• [Exercise goal] Write every line below out again, exactly as given, but leave out the pictures.

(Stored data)

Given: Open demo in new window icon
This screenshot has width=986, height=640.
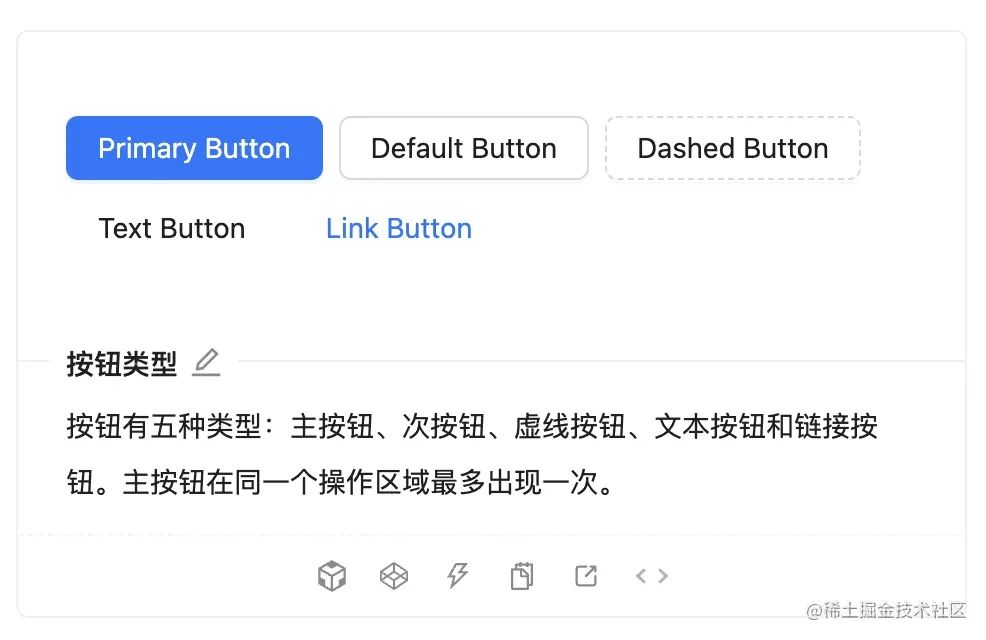Looking at the screenshot, I should click(x=586, y=576).
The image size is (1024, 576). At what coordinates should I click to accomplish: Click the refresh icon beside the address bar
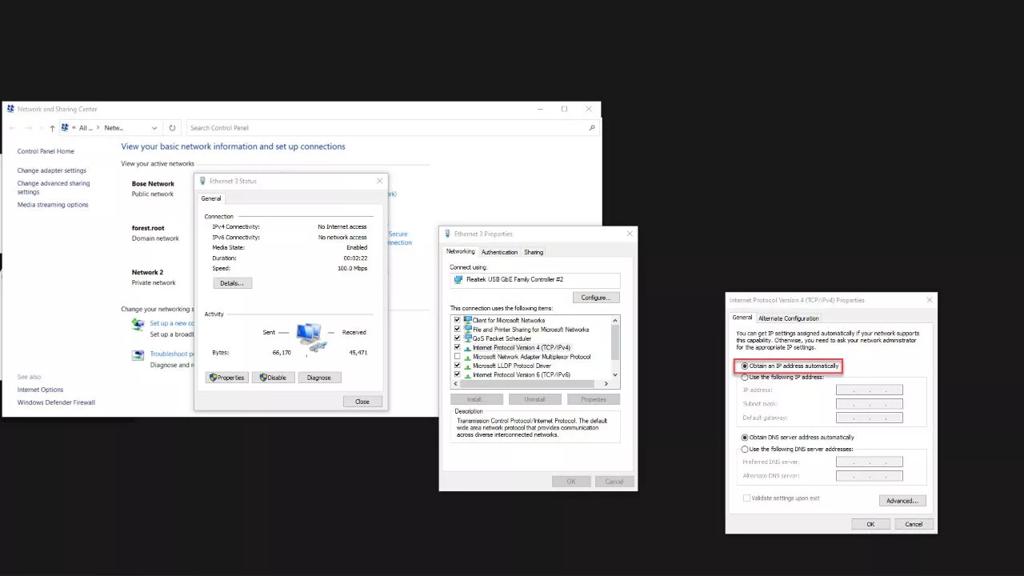tap(172, 128)
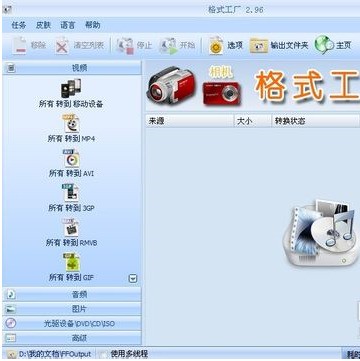Open the 皮肤 menu

tap(43, 25)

• [Answer]
Given: Open demo in new window icon
This screenshot has width=986, height=640.
Looking at the screenshot, I should click(x=586, y=576).
The image size is (1024, 576). At what coordinates should I click to accomplish: Click the refresh icon beside the address bar
tap(172, 128)
Open the 皮肤 menu

tap(43, 25)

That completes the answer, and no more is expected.